SELECTION =
May 18, 2020

In Niramax Group Limited v Zurich Insurance Plc [2020] EWHC 535 (Comm) the High Court considered the principles applicable to cases of avoidance for material non-disclosure, in a claim by a policyholder against its insurers. All counsel were from 4 New Square. The insured was represented by Ben Elkington QC and Ben Smiley, and insurers were represented by Graham Eklund QC and Carl Troman. The Court’s decision is considered by John Williams of 4 New Square.

The facts

Niramax collected and recycled waste. Its main premises (the recycling facility) were located at Thomlinson Road, Hartlepool. Niramax also processed tyres at sites on Tofts Road, Hartlepool, and ran a waste transfer station in the nearby town of Washington (“the Washington Site”). Prior to 2007, part of this waste processing business was run by SWS – a separate subsidiary of Niramax’s parent company, “NHL”. Niramax purchased the business of SWS in 2007, and from then on ran the business across all four sites.

SWS and Niramax held a suite of insurance policies with Zurich, which covered a variety of risks relating to its plant and machinery. One was a contractor’s plant policy (“the Policy”), which provided all risks cover for mobile plant. The policy originally incepted in 2006, and was renewed thereafter, up to and including the 2014-15 policy year. Niramax placed buildings cover separately with a variety of underwriters.

Significantly for the purposes of Niramax’s claim, in 2015 it placed an order for the Eggersmann plant; which was due to arrive before the end of the 2015 policy year. Niramax requested that Zurich extend the Policy to cover the Eggersmann plant. Zurich was reluctant (for reasons discussed further below). However, after a lengthy back and forth between Zurich’s underwriting team and Niramax’s broker, a Mr Sweeney, Zurich agreed to extend the Policy to cover the Eggersmann plant from September 2015 until the renewal date of the Policy in mid-December – on the payment of an additional premium of £32,782.62.

On 4 December 2015, a fire broke out in the engine compartment of a “grabber” at the Thomlinson Road site. This was extinguished promptly – but staff failed to notice that burning embers had spread to a neighbouring building, which housed the Eggersmann plant. It was destroyed, along with other items of machinery.

Niramax made a claim under the Policy which, at trial, was valued at around £4.5 million. The majority of this claim related to the loss of the Eggersmann plant, which it valued at around £4.3 million. Zurich refused to pay, and stated that it was entitled to avoid the Policy for material non-disclosure and misrepresentation. Niramax then brought proceedings in the High Court.

Niramax’s buildings insurance

Zurich’s primary defence at trial was that there had been material non-disclosure of facts relating to Niramax’s buildings cover.

DATASET RECORDS =
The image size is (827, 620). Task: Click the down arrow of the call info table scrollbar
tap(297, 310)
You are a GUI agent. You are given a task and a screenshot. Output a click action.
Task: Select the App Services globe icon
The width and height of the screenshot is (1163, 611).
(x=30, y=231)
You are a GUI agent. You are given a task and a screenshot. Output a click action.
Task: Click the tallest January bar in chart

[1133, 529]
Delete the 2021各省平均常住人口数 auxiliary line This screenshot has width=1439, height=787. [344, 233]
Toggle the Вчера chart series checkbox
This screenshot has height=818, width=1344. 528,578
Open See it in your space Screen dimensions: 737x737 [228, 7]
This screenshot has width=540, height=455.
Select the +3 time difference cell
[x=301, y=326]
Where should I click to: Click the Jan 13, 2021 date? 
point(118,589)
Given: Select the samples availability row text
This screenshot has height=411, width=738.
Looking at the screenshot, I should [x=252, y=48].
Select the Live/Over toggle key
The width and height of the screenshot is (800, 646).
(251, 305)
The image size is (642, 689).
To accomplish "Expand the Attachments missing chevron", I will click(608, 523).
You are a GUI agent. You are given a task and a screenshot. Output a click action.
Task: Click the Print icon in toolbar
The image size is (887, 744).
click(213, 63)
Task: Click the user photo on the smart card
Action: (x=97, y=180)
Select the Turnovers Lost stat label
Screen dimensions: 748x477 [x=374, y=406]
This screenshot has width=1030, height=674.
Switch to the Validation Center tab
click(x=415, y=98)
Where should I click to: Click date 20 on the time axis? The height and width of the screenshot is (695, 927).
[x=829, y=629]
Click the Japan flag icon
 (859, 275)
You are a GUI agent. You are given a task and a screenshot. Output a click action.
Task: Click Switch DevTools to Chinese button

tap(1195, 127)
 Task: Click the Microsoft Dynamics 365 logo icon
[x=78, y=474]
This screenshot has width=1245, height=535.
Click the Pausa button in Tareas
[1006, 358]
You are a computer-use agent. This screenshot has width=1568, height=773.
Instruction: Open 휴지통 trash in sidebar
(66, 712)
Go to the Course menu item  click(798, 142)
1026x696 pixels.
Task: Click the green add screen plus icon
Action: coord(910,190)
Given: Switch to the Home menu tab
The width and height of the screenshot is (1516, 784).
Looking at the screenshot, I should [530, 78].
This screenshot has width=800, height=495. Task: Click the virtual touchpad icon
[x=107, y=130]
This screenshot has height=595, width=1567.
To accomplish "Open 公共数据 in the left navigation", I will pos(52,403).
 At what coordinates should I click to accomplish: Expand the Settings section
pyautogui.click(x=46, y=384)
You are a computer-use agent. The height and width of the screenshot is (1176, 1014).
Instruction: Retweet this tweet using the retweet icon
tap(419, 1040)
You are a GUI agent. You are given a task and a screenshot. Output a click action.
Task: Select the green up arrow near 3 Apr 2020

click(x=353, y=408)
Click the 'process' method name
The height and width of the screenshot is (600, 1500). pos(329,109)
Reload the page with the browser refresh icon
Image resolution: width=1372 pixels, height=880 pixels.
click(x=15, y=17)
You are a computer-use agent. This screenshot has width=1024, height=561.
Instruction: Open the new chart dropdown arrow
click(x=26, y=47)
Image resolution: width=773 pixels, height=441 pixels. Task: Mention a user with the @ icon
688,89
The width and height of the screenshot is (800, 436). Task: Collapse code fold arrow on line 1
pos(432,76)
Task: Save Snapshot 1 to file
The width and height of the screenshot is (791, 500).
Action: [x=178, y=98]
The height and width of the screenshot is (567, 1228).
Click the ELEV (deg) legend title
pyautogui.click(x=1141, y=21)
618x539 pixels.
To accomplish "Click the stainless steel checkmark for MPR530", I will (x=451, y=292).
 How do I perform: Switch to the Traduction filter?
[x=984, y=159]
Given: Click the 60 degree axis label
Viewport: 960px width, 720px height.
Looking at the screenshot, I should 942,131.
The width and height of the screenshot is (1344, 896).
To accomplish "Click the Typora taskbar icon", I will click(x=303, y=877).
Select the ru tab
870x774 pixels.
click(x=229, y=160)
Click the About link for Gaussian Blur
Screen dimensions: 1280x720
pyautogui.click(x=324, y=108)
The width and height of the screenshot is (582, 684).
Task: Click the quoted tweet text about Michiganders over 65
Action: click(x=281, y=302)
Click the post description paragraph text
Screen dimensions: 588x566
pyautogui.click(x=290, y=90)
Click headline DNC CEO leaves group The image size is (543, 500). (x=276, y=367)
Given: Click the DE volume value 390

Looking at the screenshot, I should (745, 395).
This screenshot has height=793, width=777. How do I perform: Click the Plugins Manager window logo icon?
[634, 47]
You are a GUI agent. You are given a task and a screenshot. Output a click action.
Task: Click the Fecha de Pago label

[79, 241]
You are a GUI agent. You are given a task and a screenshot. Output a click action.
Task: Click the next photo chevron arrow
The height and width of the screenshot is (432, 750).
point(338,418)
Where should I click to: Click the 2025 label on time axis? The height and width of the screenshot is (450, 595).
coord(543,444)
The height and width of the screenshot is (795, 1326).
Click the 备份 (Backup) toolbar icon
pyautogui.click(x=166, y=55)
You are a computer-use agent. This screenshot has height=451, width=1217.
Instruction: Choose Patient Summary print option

JOBS =
a – According to the Niramax case note, what additional premium did Zurich charge to extend the Policy to cover the Eggersmann plant?
b – Using the Niramax case note, explain how the Eggersmann plant was destroyed even though the fire in the grabber was put out promptly.
c – Continue the Niramax case note from its last sentence.

ANSWERS BELOW =
a – £32,782.62.

b – Staff did not notice that burning embers from the grabber fire had spread to a neighbouring building. That building housed the Eggersmann plant, which was destroyed along with other machinery.

c –
For the 2010/11 policy year, Niramax’s buildings cover was placed with Paladin, which subsequently withdrew from the market. From 2011 to 2014, cover was placed through a Lloyd’s broker (Mr Smith) with a variety of underwriters. For the 2014/15 year, Niramax’s underwriters did not offer renewal terms, and Mr Sweeney sought quotes from Mr Smith, and “Recyclesure” – a company specialising in recycling industry risks. Recyclesure provided the more competitive quote, for a policy with Millennium Insurance (“Millennium”), and this was accepted by Niramax.

Millennium’s quote was subject to survey, which took place in February 2014. Mr Sweeney was subsequently sent a report detailing a number of “risk requirements”. Three risk requirements (an automatic fire detection system, CCTV cameras and hot-spot checking procedures) related to the Washington Road site. Seven risk requirements related to Thomlinson Road – one of which was: “3 x fixed Shredders within Black Sand Building: It is necessary to protect shredders by means of an automatic Fire Suppression System. Timescale: within 30 days of survey (by 16 March 14)”.

Throughout 2014 Direct Insurance (on behalf of Millennium) sent chasers to Mr Sweeney asking for updates on the installation of the fire suppression system at Thomlinson Road. This culminated in Millennium imposing special terms on 22 October 2014: the excess under the Millennium Policy was increased to £250,000 per claim, and Niramax was required to self-insure for 35% of the balance of any loss.  Notwithstanding this, no fire suppression system was installed before the end of the policy year.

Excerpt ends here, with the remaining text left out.